Zorg ervoor dat je altijd zichtbaar bent op de openbare weg
Ook als je niet met een gemotoriseerd voertuig rijdt, ben je veiliger als je zichtbaar bent. Zo draag je op de fiets best een veiligheidsvestje of een extra lampje.
Controleer je auto voor de eerste winterse neerslag
- Bescherm je autobatterij: beschik je niet over een garage of een carport en staat je auto tijdens de wintermaanden in open lucht? Houd de batterij van je auto dan op temperatuur met een thermisch deken.
- Voorkom aangevroren autoruiten: bedek steeds je voor- en achterruit van je auto met karton (of een thermisch deken).
- Bescherm je ruitenwissers: zet je ruitenwissers steeds op het karton (of thermisch deken) op je voor- en/of achterruit of plaats een kurk achter je ruitenwisser ter bescherming. Hiermee voorkom je dat ze zich gaan vasthechten aan de ruit.

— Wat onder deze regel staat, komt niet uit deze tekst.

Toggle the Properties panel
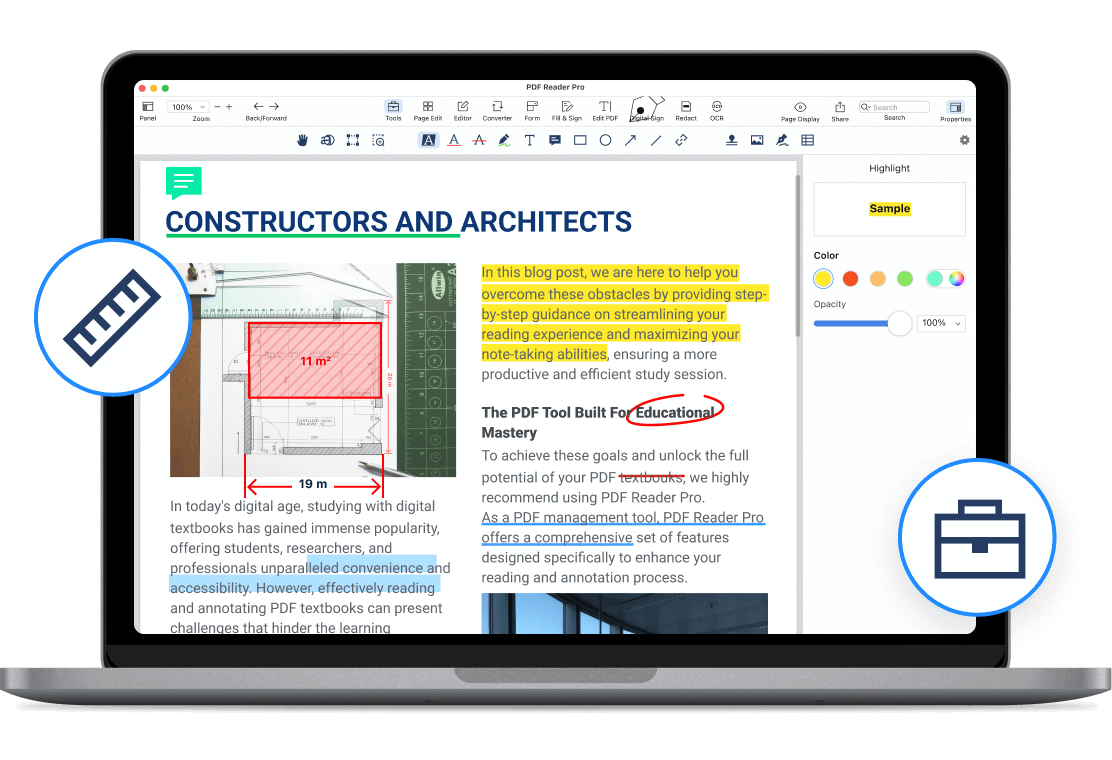Screen dimensions: 1112x760 [955, 108]
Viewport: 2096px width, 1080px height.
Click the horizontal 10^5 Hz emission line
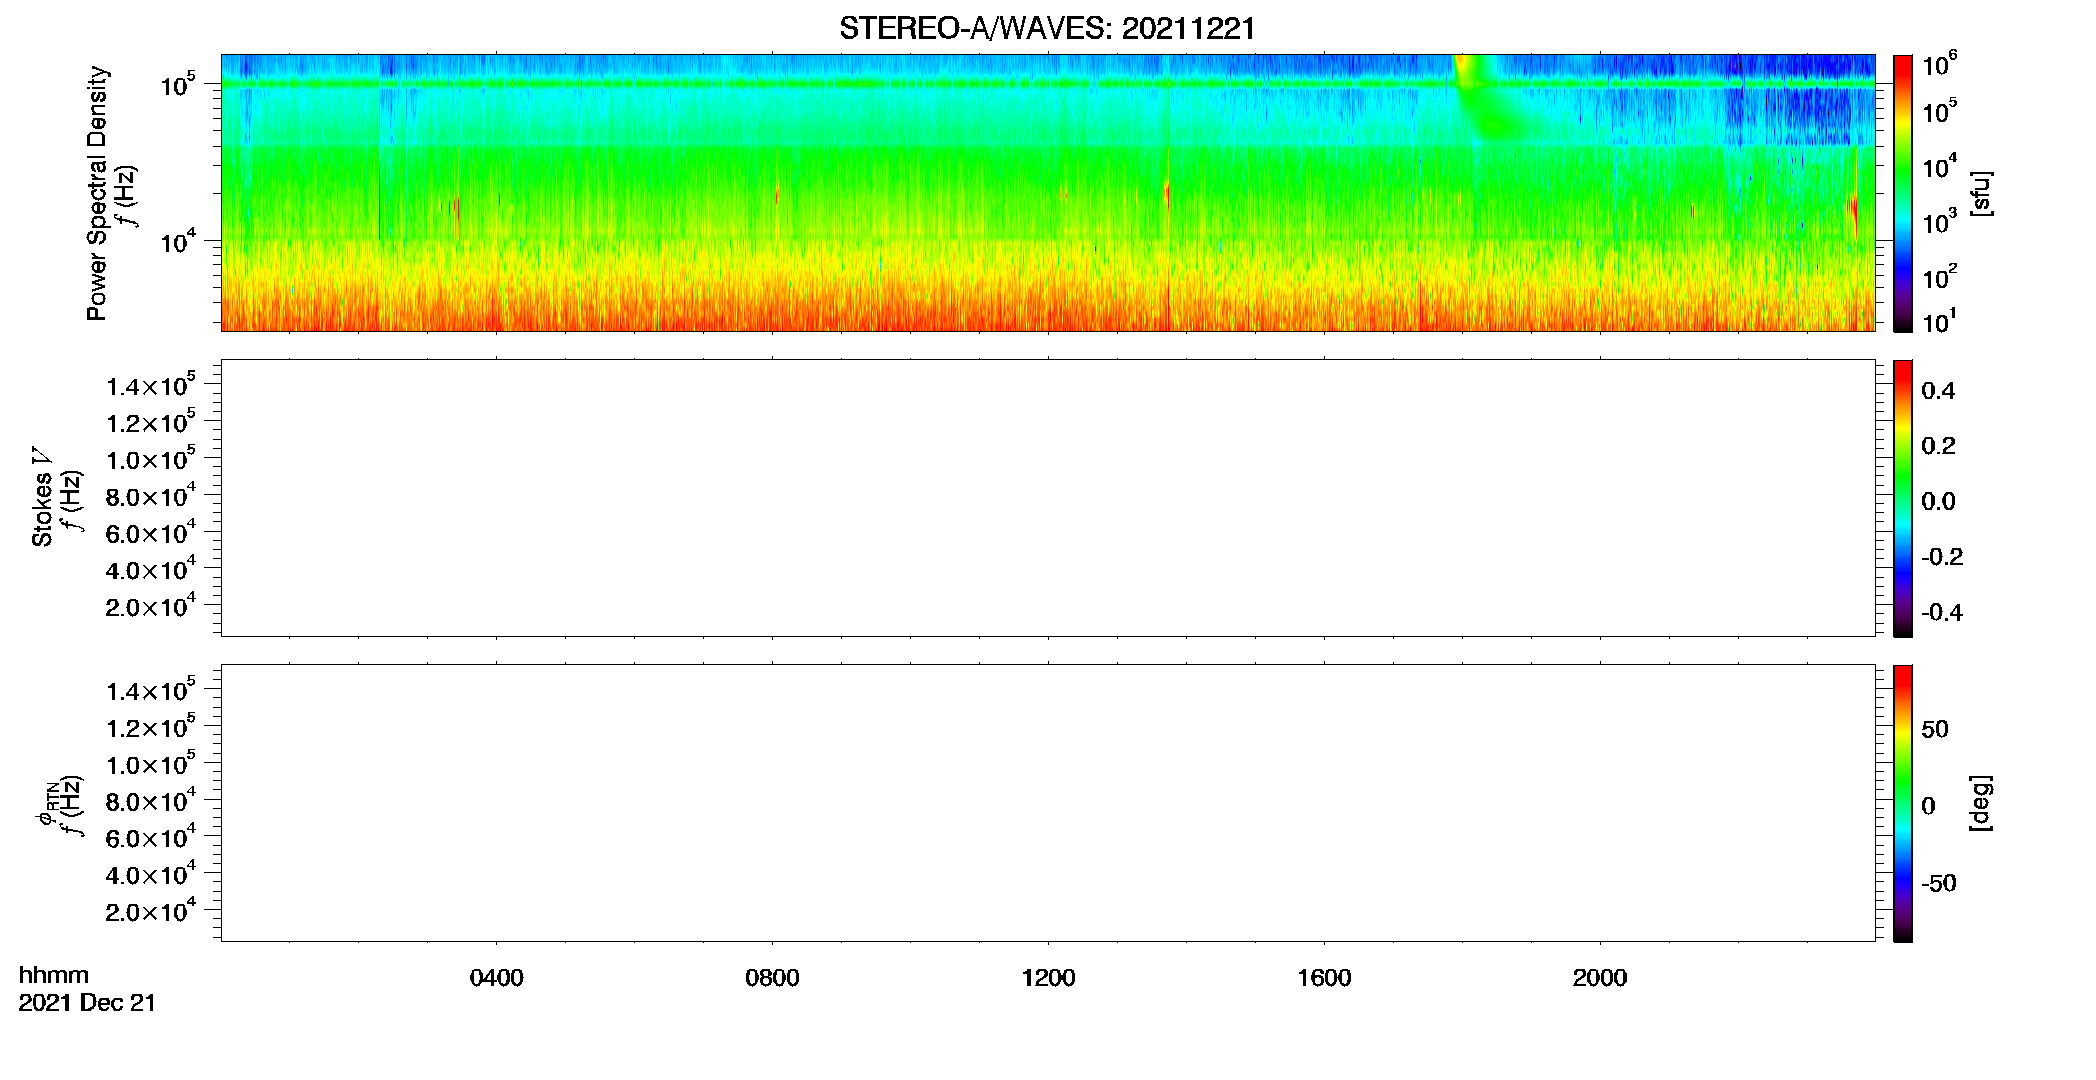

- Trek je handrem niet op: trek je handrem niet op bij vorst want deze kan bevriezen. Plaats daarentegen je wagen in eerste versnelling.
- Voorzie de juiste hulpmiddelen in de auto: zorg dat je steeds een ijskrabber en een ruitenontdooier bij de hand hebt. Maar ook een paar matten om het wegrijden uit diepe sneeuw te vergemakkelijken, een schep, een veger en werkhandschoenen komen altijd van pas.
- Schakel onnodige elektronica uit bij het starten: moderne auto's eisen een zwaardere tol van de autobatterij wegens de vele elektronische toepassingen (verlichting, achterruitverwarming, radio/navigatie, airco, zetelverwarming,...). Wil je starten, zet dan zoveel mogelijk van deze snufjes even uit.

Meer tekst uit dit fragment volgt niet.